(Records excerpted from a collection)
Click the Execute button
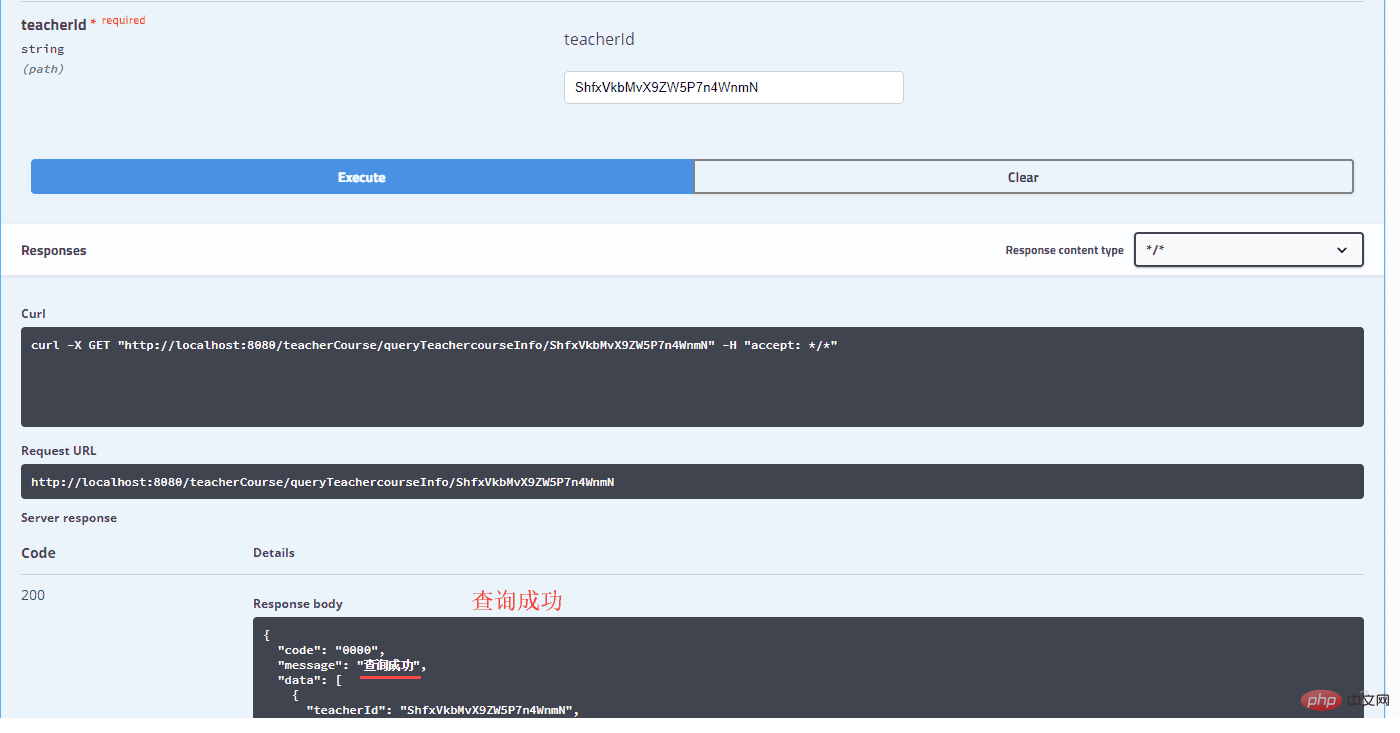 pyautogui.click(x=362, y=177)
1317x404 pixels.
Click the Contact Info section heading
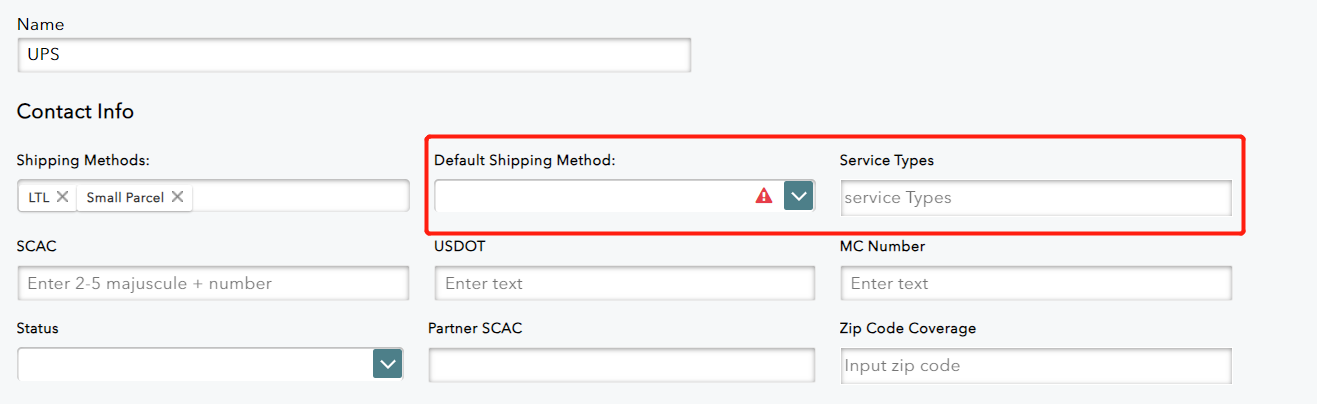point(75,111)

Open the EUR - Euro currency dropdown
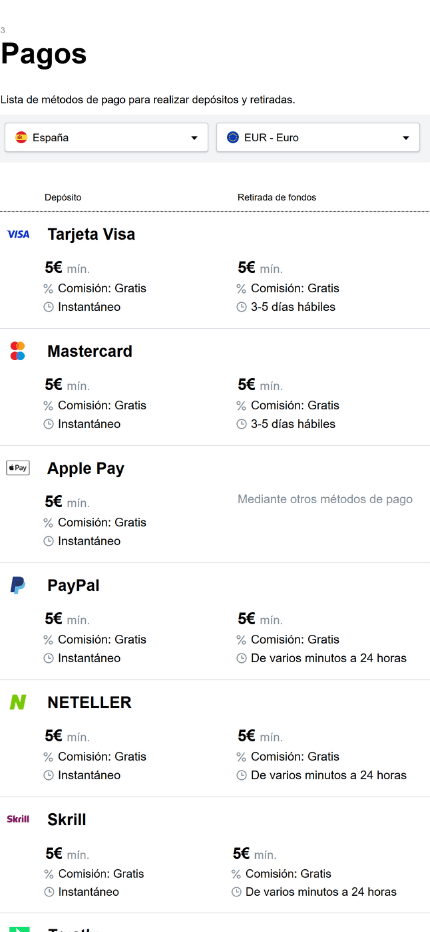pyautogui.click(x=318, y=137)
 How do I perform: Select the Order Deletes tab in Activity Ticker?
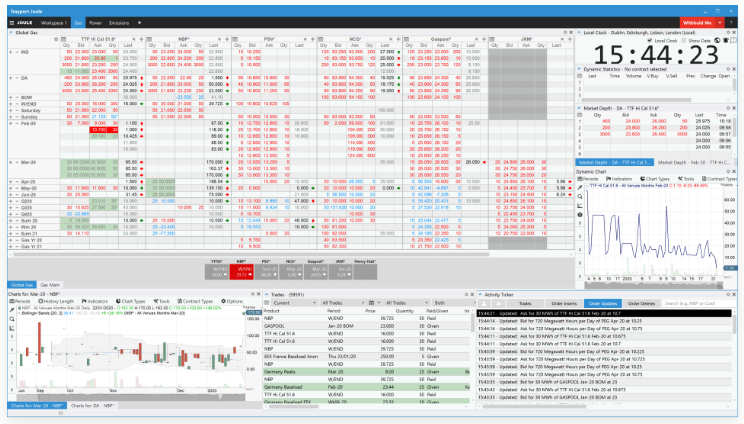point(641,302)
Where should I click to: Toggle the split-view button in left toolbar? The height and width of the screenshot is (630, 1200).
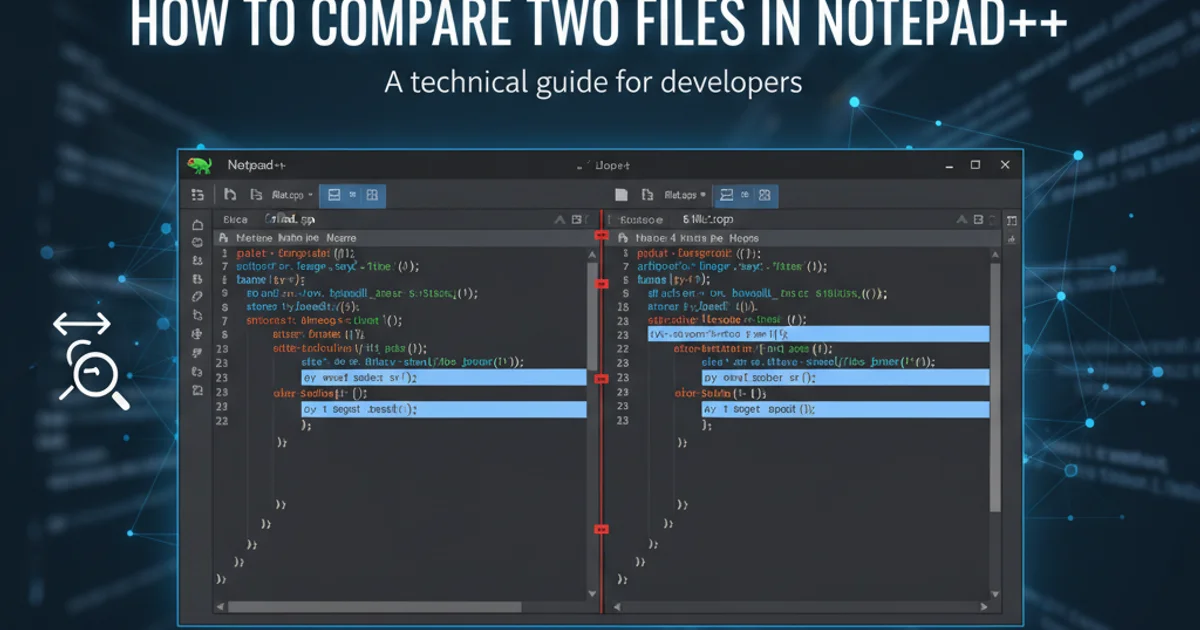(x=335, y=195)
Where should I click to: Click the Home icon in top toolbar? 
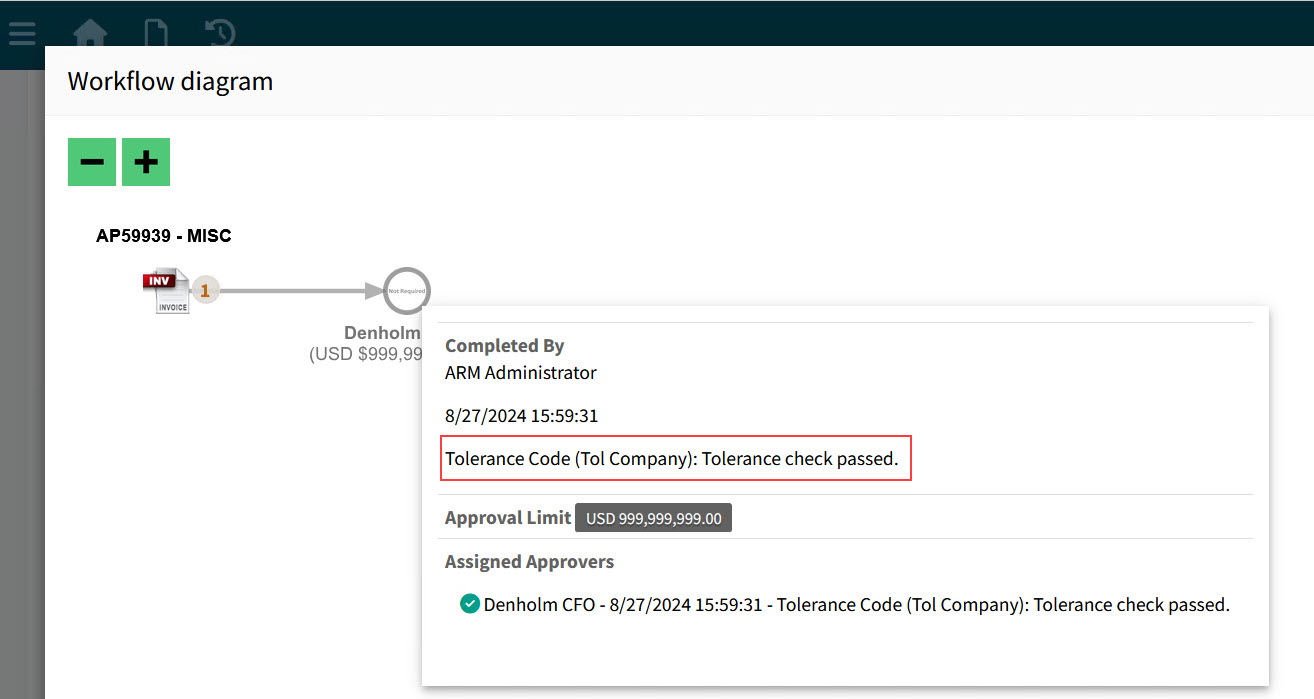[89, 31]
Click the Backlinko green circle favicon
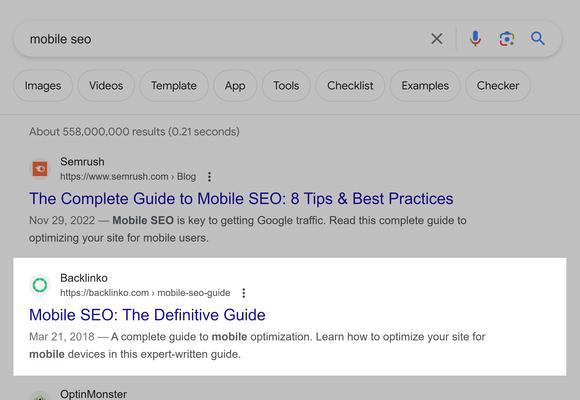The width and height of the screenshot is (580, 400). click(40, 285)
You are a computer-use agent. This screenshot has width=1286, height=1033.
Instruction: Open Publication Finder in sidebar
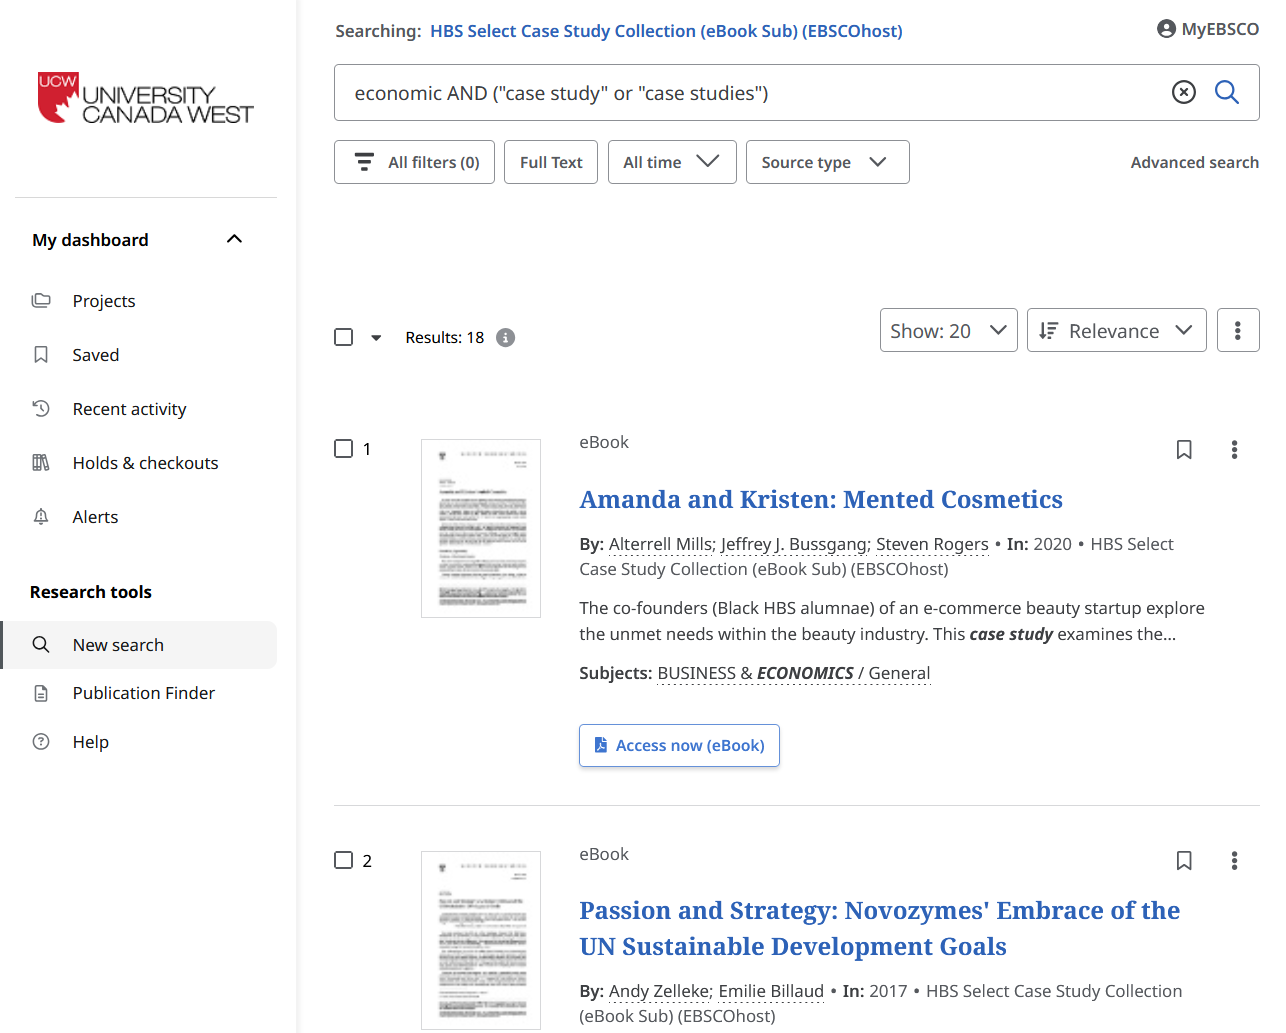pyautogui.click(x=143, y=693)
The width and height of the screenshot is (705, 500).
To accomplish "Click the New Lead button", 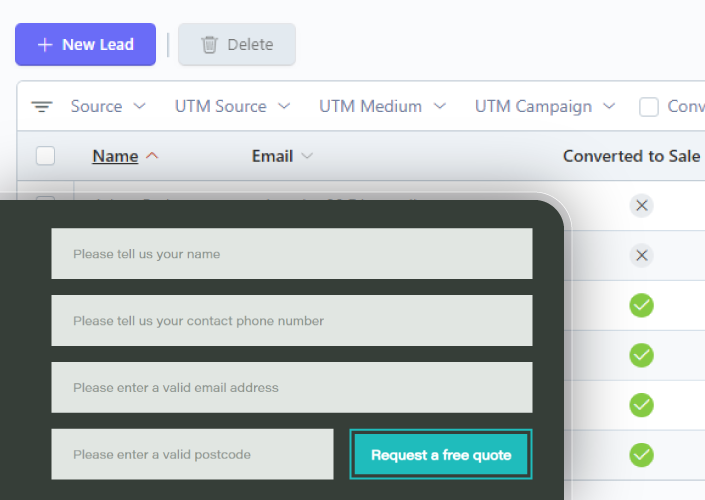I will tap(85, 45).
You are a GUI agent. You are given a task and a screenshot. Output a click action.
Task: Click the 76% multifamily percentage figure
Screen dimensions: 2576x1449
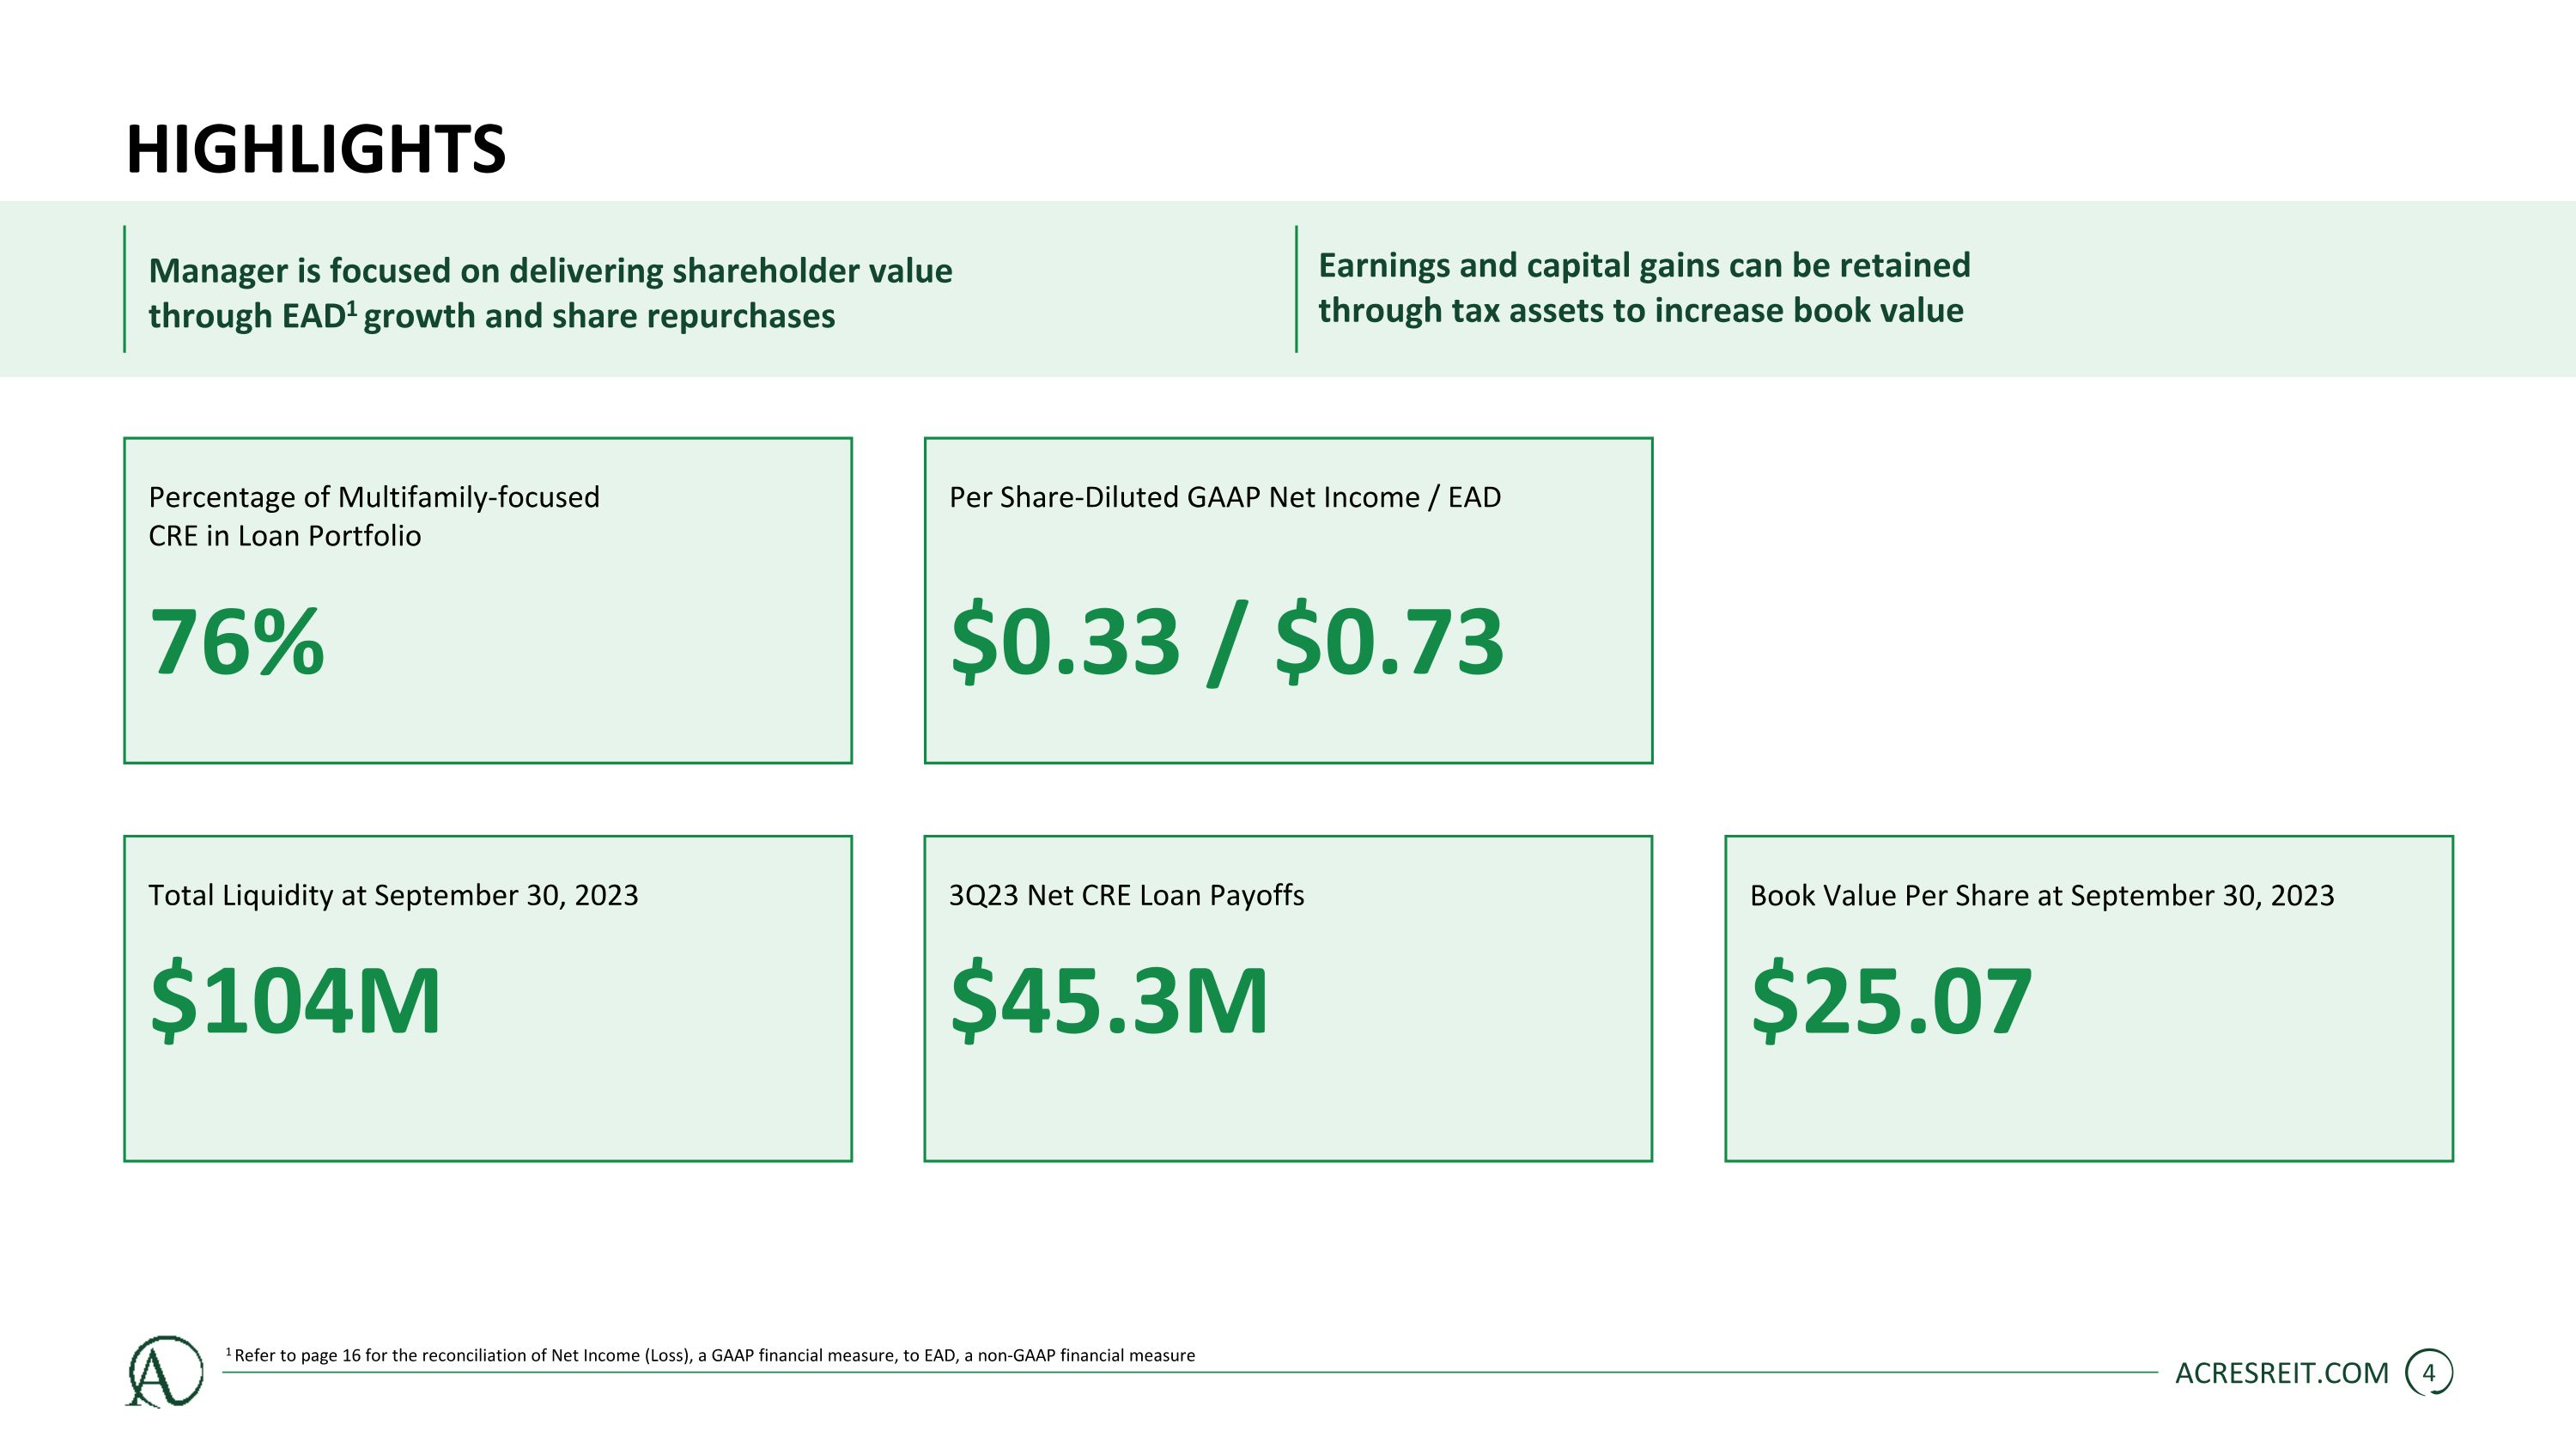click(x=237, y=642)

● **Your goal**:
Please transcribe, with no additions, the lines starting at the one that contains "You are a GUI" and running through the last line of the entries, inclusive. Leave the pictures out.

● **Answer section**:
You are a GUI agent. You are given a task and a screenshot. Output a click action.
Task: Click the 76% multifamily percentage figure
Screen dimensions: 2576x1449
click(x=237, y=642)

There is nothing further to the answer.